-- Available data --
========================================
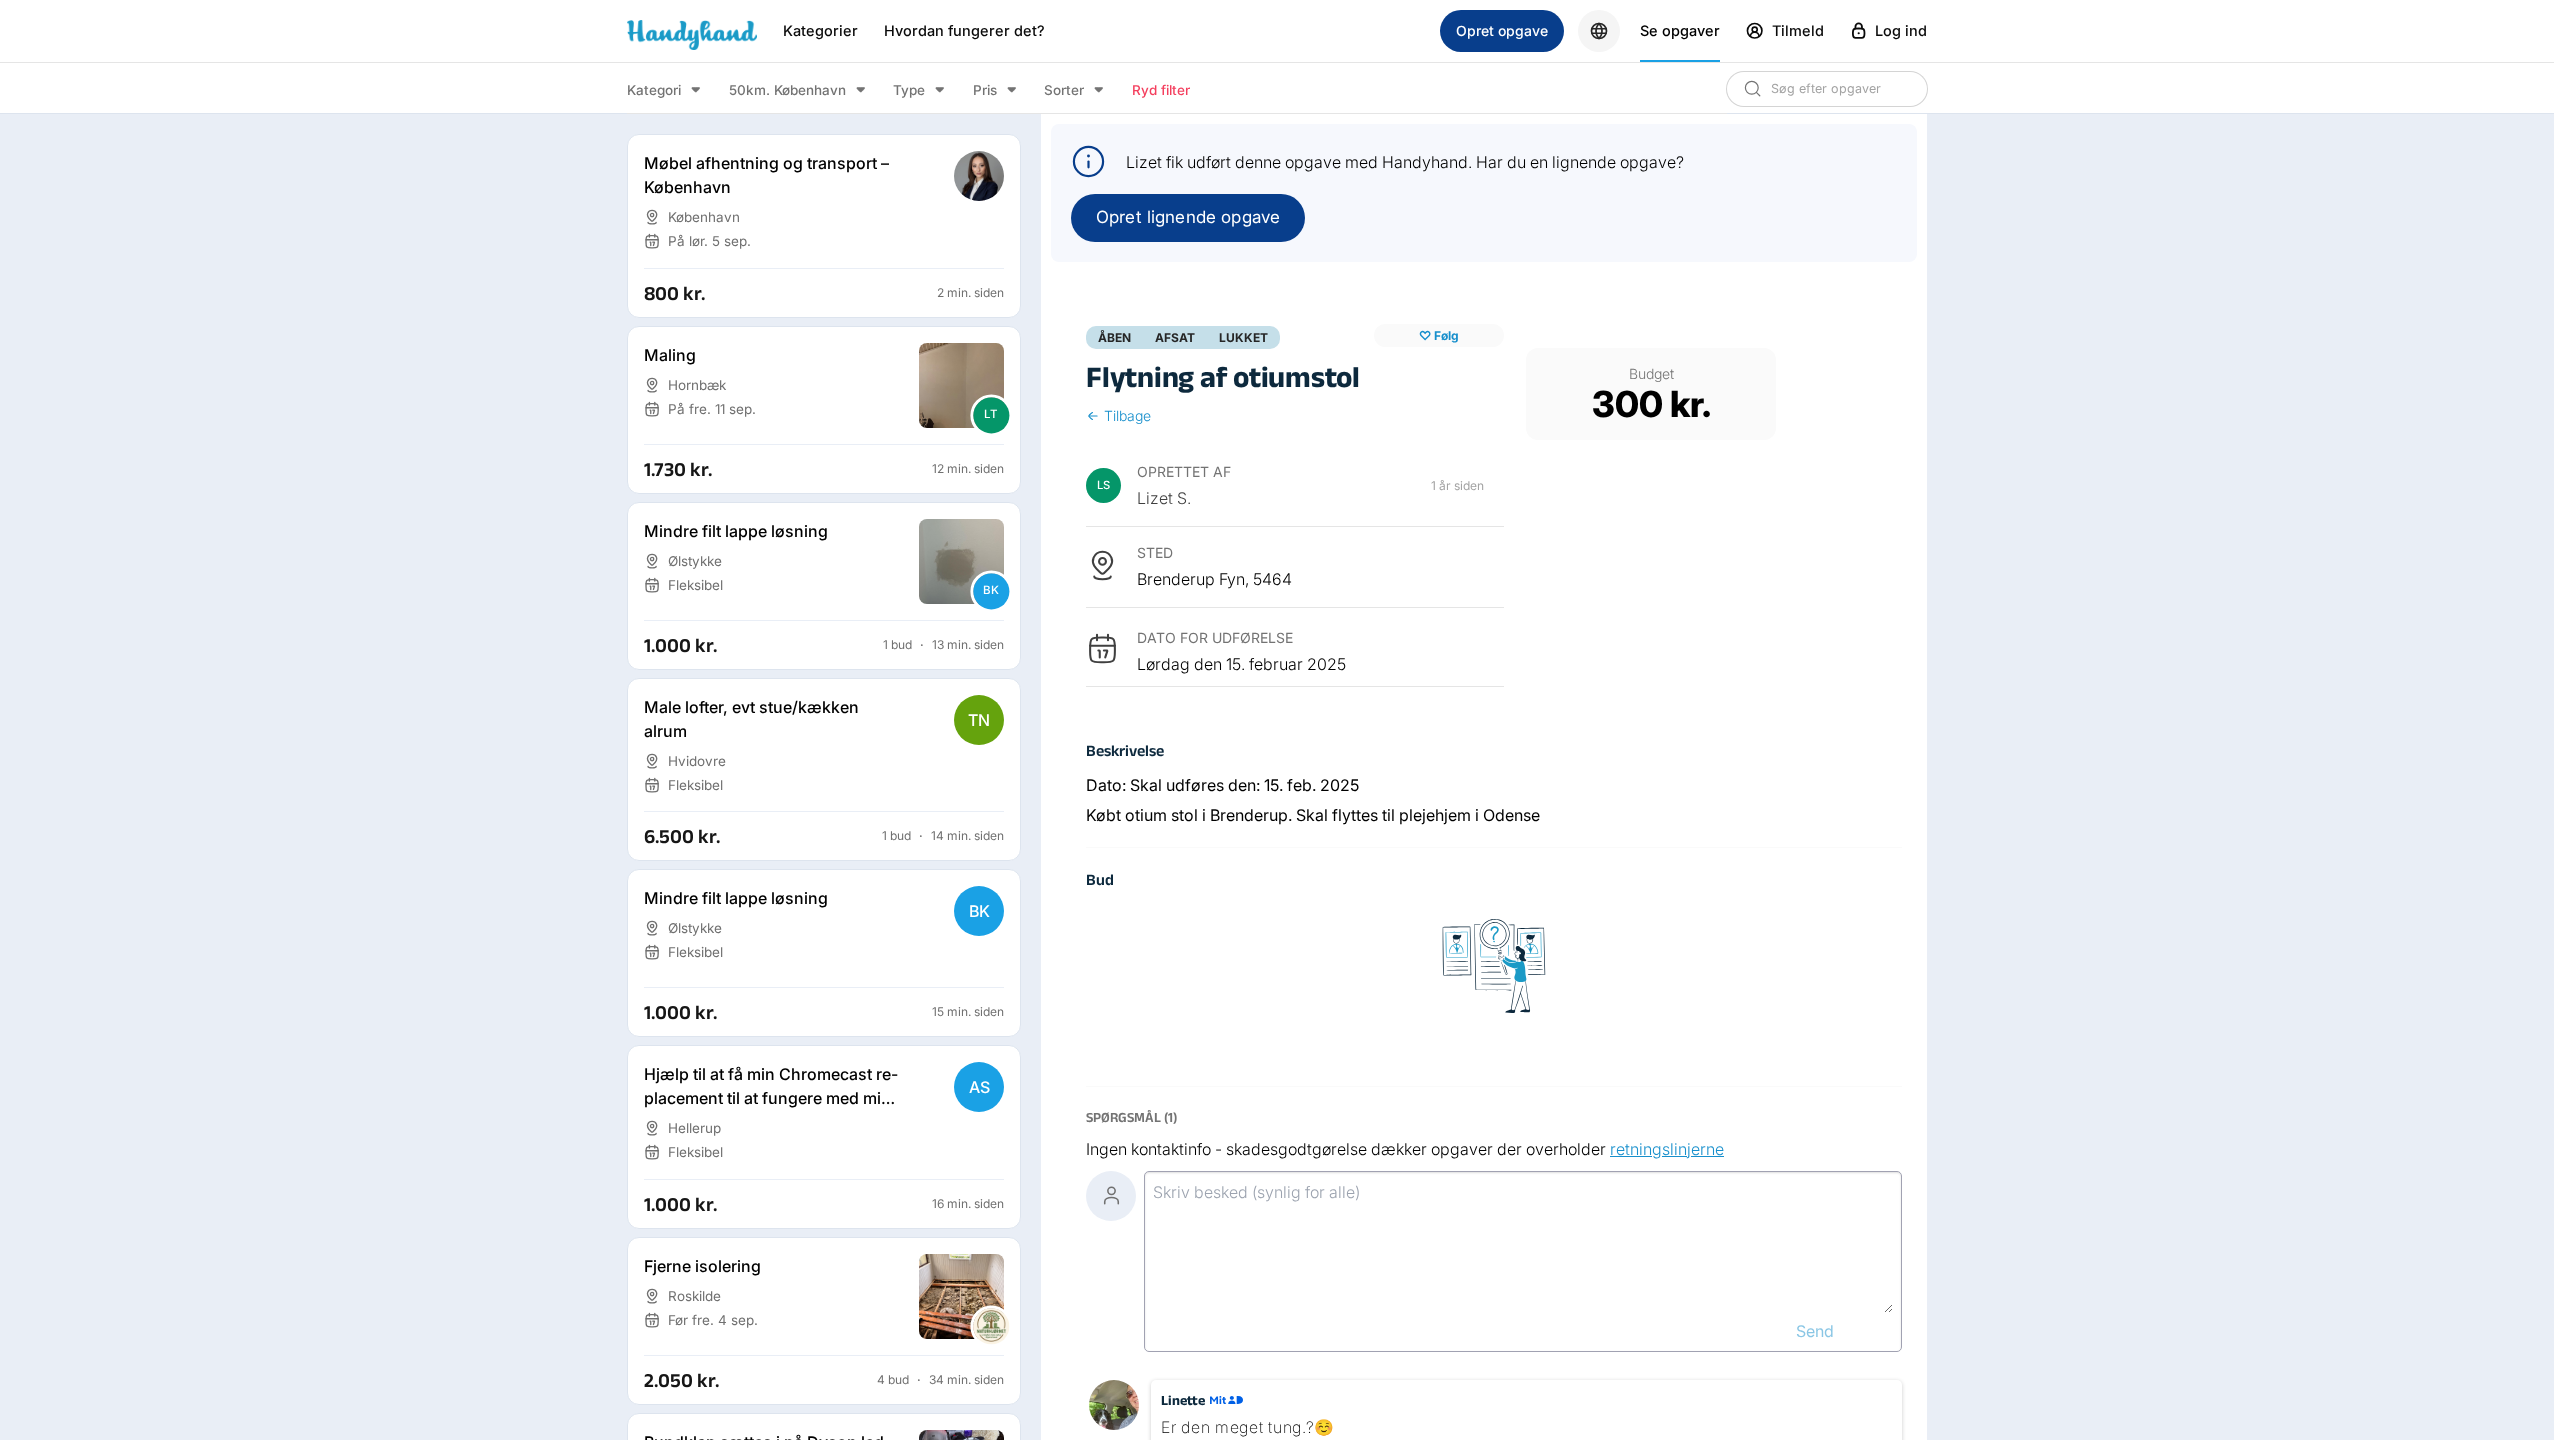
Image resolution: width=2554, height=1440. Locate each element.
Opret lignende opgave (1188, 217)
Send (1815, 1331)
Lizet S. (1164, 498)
========================================
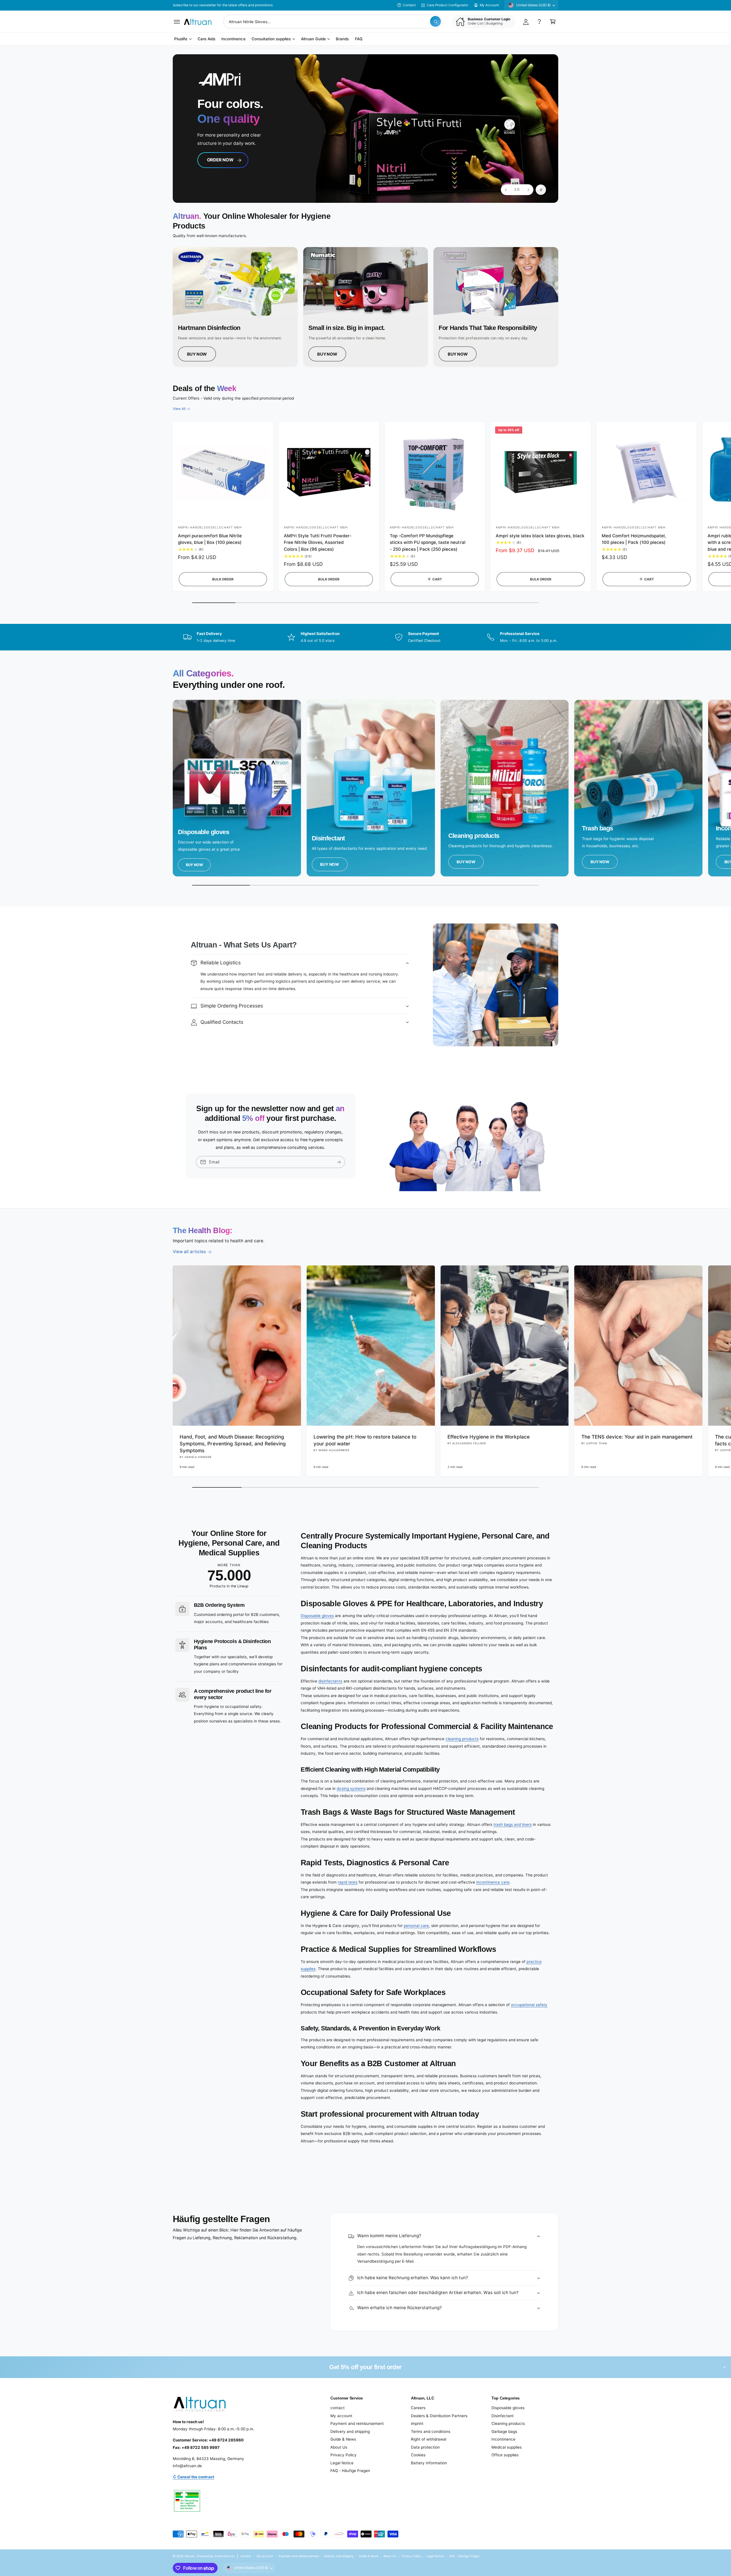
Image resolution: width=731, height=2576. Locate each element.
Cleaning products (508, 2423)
========================================
Nothing but a number is expected: the count of lines in the data that include the word "height".

2